Ray tune exceeding memory -- how to set limit?

I’m using Ray Tune with BOHB to tune neural networks. With one architecture (shallow net) I can complete the experiments, but with ResNet the slurm scheduler on our cluster keeps shutting down the experiments because Ray is exceeding (CPU) memory limits. I tried setting the resources in the tuner, but it’s as if Ray is ignoring it.

I’m running on a node with 2 CPUS, 4GPUS. i want to run 2 concurrent trials, 1 GPU per trial. I set up my tuner like this:

tuner = tune.Tuner(
        tune.with_resources(train_candidate, {"cpu":1,"gpu": 1}),
        tune_config=tune.TuneConfig(
            metric="loss",
            mode="min",
            scheduler=scheduler,
            num_samples=num_samples,
            search_alg=algo,
        ),
        run_config=ray.air.RunConfig(
            local_dir="ray_results/",
            name=f"{name}",
            log_to_file=True,
            stop={"training_iteration": max_epochs}
        ),
    )

How can I set memory limits for Ray, so the job doesn’t get killed by my scheduler?

Hi @JuliaWasala

In Ray Tune, we can specify memory limit through

tune.with_resources(train_candidate, {"cpu": 1, "gpu": 1, "memory": <memory_limit_in_bytes>})

However, specifying a memory requirement does NOT impose any limits on memory usage.

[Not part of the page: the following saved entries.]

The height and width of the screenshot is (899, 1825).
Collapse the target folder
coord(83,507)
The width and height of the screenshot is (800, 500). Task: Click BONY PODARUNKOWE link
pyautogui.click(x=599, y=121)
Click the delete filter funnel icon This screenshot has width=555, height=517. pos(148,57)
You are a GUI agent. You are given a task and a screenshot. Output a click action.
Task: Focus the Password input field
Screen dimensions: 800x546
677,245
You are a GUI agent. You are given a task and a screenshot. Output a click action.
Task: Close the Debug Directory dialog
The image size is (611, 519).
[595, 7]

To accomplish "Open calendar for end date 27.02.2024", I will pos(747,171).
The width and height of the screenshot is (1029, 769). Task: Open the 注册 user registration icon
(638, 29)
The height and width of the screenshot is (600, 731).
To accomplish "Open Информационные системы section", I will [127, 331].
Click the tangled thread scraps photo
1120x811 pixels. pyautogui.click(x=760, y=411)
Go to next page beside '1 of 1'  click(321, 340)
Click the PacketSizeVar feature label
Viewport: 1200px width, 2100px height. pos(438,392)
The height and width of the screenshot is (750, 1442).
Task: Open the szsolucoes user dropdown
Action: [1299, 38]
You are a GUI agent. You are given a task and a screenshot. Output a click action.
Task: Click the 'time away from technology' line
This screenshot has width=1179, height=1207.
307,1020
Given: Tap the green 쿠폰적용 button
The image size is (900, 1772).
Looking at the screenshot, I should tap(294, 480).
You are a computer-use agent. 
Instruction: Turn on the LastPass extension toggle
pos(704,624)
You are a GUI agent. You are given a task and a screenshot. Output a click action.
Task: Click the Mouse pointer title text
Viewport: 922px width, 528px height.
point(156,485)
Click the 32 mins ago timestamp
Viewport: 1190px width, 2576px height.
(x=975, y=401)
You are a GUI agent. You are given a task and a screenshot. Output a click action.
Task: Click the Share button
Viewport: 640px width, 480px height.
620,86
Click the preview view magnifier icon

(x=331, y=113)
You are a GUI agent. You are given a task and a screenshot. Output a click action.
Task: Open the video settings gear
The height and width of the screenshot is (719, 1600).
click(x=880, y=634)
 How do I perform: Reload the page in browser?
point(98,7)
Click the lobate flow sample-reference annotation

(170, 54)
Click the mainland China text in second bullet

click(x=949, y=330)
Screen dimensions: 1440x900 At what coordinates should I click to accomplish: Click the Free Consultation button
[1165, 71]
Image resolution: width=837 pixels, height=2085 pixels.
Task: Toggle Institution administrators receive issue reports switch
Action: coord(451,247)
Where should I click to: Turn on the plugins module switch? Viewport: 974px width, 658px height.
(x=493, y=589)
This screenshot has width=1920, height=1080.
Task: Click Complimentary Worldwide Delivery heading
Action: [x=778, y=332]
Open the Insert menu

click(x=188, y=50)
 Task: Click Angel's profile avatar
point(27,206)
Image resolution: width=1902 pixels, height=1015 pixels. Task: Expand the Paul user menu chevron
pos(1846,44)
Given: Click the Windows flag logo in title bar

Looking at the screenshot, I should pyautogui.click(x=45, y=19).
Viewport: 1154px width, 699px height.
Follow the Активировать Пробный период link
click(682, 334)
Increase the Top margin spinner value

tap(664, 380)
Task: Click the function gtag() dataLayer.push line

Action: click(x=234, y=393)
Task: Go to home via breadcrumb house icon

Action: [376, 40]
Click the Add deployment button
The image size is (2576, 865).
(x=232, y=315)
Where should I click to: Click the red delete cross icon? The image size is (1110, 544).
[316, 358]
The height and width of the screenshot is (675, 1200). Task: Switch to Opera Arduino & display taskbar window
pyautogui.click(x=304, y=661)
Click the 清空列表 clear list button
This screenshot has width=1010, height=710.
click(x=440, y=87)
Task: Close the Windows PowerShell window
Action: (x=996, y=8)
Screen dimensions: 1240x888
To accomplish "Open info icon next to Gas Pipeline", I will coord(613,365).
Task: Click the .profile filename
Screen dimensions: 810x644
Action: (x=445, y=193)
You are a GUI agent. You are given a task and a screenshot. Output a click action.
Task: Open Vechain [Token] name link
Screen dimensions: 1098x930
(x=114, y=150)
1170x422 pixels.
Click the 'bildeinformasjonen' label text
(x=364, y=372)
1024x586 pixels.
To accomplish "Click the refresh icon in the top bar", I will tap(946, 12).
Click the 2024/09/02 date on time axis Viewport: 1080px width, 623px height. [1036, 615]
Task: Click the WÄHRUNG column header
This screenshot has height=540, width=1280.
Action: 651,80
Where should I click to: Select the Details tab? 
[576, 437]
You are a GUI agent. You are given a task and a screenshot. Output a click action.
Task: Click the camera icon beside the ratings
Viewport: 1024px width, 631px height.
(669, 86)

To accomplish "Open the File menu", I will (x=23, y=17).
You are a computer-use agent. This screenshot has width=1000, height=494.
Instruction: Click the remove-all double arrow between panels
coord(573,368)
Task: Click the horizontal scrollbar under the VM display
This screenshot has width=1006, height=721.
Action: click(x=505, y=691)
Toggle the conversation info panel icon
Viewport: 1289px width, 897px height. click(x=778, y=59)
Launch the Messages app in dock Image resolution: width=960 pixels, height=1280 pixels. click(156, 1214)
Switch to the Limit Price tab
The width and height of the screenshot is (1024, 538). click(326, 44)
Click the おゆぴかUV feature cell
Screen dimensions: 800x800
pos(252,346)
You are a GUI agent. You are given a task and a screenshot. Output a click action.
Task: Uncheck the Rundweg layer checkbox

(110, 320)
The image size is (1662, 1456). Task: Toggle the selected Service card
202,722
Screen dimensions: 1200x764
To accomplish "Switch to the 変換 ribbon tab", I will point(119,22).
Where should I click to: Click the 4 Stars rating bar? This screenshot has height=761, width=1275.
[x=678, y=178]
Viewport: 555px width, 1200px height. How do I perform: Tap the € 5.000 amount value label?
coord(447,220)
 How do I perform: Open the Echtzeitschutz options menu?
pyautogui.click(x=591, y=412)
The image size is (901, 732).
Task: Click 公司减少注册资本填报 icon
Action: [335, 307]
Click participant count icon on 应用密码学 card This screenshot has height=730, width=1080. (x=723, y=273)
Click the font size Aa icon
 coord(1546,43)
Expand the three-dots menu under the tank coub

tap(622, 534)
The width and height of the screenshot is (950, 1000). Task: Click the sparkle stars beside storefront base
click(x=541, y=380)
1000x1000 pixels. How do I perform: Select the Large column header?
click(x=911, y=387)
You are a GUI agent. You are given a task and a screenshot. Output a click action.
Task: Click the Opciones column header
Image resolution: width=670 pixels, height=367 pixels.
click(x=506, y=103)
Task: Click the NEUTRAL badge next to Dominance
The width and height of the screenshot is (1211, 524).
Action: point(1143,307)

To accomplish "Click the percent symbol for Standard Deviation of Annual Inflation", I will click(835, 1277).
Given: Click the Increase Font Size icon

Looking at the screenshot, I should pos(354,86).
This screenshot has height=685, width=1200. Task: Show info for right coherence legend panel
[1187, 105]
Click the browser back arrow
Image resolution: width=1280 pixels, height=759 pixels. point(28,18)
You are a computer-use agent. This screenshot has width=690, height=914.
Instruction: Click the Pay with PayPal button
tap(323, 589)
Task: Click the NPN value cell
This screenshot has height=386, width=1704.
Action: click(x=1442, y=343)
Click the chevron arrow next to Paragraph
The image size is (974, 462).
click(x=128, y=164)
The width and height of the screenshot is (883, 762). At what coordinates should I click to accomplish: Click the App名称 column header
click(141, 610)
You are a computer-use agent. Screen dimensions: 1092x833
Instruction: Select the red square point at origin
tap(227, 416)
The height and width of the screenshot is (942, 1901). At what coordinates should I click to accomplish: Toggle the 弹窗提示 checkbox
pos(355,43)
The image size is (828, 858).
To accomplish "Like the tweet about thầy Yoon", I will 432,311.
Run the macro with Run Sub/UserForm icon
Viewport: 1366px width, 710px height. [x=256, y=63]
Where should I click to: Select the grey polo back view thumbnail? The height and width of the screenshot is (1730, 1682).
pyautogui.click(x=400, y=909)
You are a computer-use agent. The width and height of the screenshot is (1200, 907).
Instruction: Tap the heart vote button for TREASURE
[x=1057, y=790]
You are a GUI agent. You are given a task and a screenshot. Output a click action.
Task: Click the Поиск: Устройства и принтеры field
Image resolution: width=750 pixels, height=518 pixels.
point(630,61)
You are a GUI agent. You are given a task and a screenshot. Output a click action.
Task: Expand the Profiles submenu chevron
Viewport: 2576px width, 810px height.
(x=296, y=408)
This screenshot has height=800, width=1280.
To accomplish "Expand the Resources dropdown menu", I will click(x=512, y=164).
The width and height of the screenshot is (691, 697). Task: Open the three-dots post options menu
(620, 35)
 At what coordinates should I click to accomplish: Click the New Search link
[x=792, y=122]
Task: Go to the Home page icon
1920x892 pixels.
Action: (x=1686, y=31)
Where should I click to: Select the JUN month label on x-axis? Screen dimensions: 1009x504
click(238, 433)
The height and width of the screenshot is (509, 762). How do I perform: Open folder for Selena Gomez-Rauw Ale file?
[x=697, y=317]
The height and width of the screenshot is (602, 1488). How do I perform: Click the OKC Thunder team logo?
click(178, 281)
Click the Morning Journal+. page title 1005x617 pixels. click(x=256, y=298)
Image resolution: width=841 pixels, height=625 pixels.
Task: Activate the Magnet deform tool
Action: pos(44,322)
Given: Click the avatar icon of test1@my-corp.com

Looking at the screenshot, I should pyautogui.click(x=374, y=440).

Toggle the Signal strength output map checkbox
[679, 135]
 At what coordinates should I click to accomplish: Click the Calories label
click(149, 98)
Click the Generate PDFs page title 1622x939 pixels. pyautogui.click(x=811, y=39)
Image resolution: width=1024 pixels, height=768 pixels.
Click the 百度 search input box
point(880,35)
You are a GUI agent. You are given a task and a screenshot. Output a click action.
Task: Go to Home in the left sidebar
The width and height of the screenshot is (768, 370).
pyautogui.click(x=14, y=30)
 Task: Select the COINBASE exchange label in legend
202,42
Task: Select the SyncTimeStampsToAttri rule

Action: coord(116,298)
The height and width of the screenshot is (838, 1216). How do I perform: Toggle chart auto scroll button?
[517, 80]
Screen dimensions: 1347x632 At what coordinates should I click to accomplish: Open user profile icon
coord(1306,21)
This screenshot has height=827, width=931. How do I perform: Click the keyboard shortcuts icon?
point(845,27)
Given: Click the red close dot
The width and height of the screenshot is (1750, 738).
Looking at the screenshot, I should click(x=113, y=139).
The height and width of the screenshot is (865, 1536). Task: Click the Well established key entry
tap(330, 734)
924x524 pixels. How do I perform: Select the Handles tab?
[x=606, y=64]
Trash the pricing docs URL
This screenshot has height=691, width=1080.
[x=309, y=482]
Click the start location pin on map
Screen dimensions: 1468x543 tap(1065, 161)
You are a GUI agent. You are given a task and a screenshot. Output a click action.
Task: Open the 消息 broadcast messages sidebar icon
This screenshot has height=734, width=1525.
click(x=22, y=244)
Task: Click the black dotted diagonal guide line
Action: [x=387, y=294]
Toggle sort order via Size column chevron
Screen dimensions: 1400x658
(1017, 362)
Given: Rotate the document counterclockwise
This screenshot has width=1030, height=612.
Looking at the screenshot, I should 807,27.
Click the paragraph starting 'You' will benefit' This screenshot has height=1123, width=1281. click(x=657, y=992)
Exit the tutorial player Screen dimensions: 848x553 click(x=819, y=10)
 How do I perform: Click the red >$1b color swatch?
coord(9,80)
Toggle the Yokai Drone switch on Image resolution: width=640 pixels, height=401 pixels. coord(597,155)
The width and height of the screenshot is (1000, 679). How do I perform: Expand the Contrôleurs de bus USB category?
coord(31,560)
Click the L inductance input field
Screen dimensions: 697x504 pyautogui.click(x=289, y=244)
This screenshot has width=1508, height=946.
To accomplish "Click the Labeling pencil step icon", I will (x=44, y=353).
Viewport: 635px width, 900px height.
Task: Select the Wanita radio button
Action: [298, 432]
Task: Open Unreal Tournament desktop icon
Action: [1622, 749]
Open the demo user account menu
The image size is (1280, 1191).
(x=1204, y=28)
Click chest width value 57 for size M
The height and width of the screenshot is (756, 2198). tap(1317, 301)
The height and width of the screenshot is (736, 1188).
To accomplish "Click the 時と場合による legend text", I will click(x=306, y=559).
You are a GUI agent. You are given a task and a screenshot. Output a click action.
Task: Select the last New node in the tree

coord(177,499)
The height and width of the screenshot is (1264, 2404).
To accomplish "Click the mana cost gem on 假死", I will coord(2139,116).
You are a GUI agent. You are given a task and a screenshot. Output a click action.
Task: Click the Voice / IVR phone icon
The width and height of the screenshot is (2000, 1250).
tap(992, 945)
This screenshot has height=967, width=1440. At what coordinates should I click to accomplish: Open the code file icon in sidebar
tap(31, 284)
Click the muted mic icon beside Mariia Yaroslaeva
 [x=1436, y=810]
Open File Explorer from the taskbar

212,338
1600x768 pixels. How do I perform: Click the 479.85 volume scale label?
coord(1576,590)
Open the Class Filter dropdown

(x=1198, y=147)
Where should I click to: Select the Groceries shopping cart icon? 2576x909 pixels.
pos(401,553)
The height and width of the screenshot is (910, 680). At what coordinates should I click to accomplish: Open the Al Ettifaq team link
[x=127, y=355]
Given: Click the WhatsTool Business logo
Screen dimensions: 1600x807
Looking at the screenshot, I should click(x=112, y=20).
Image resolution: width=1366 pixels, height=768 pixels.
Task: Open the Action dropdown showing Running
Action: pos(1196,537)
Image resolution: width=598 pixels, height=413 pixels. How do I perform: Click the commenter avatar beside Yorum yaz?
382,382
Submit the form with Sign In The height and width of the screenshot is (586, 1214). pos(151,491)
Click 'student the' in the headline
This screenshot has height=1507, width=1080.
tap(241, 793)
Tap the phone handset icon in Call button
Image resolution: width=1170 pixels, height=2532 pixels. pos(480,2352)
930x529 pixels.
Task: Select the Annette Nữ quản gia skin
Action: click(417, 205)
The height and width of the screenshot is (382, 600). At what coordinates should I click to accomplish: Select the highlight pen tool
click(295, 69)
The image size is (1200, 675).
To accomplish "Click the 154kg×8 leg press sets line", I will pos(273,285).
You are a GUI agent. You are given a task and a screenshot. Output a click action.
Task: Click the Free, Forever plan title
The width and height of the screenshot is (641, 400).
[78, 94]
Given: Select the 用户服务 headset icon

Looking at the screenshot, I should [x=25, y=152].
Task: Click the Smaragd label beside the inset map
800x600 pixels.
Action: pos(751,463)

The requirements are used for admission control during scheduling only (similar to how CPU scheduling works in Ray). It is up to the task itself to not use more memory than it requested. So you should use instances with large RAM or reduce memory usage of your trainable.

More info about Physical Resources and Logical Resources

@JuliaWasala Have you found a solution?
I am currently going to just try to serially train the models (even though it will take a while, but I’m limited by memory as well) by setting cpu to the number of cores I have on my machine.